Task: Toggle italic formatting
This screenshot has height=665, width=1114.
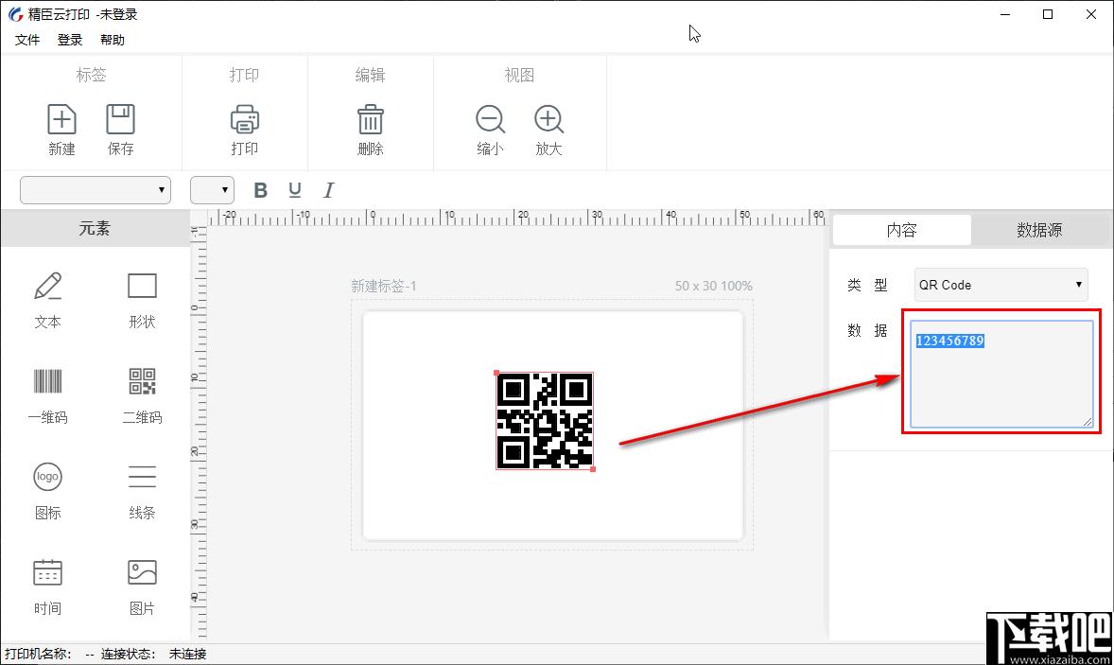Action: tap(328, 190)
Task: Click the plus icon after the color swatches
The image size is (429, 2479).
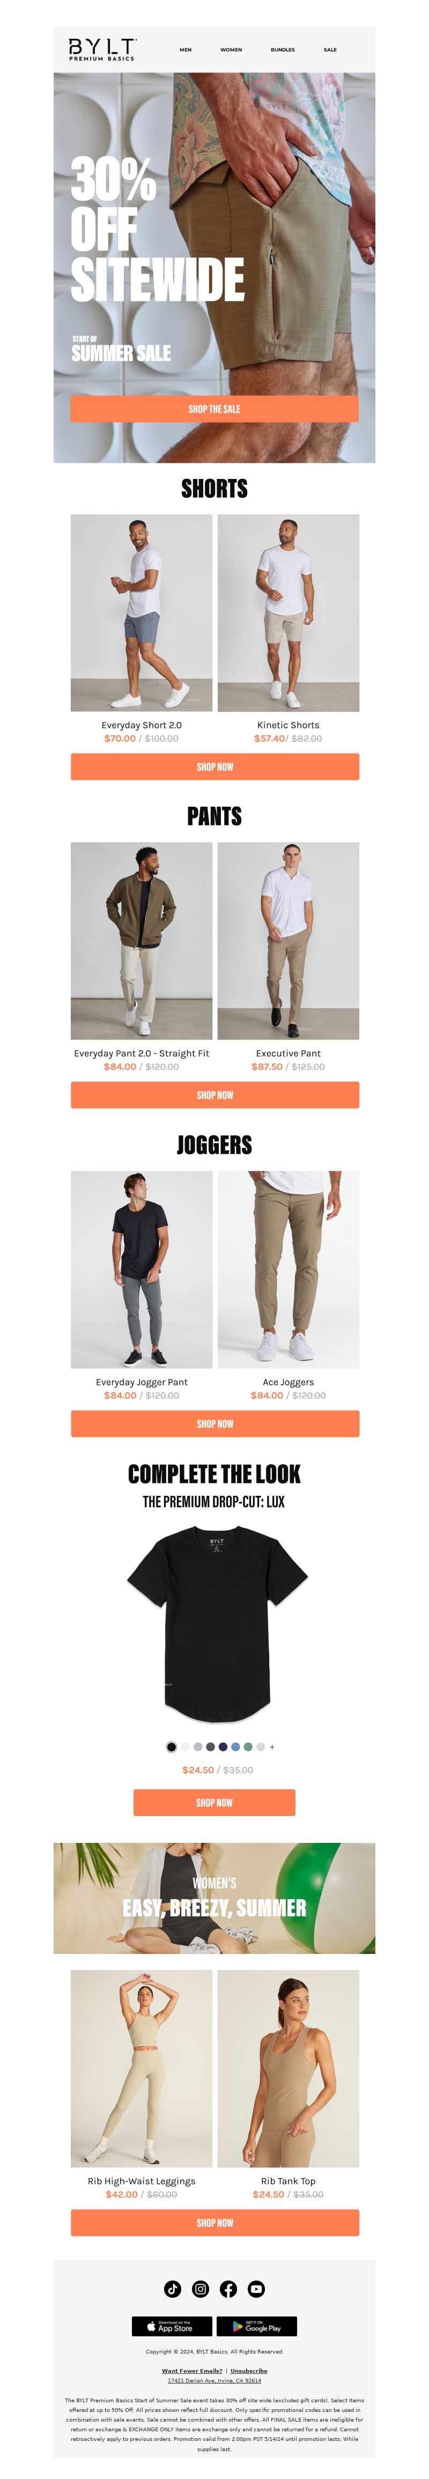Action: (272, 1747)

######

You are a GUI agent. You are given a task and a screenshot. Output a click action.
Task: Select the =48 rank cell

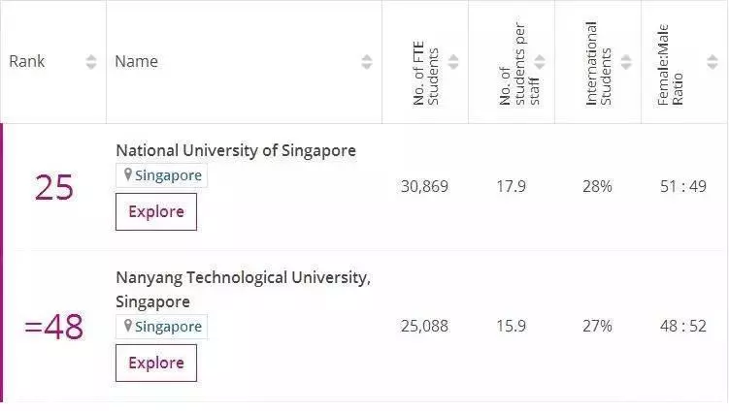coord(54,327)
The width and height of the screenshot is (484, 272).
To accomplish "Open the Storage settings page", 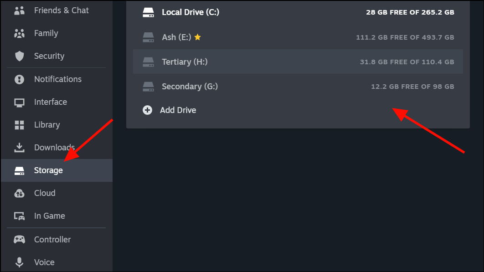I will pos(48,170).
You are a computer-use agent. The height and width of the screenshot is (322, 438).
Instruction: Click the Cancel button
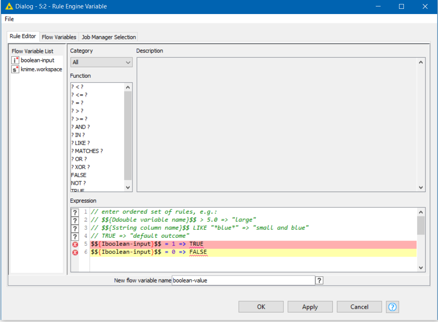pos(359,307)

######

- SET TASK
Convert the lines from the line with "Task: Click the" to the line with "Action: (272, 1747)" into a two-column CSV headed text and answer, one row pairing each text with its answer, every field in quotation marks and line breaks replaced by spaces. Leave the pictures out.

- SOLUTION TO THIS EXERCISE
text,answer
"Task: Click the plus icon after the color swatches The image size is (429, 2479).","Action: (272, 1747)"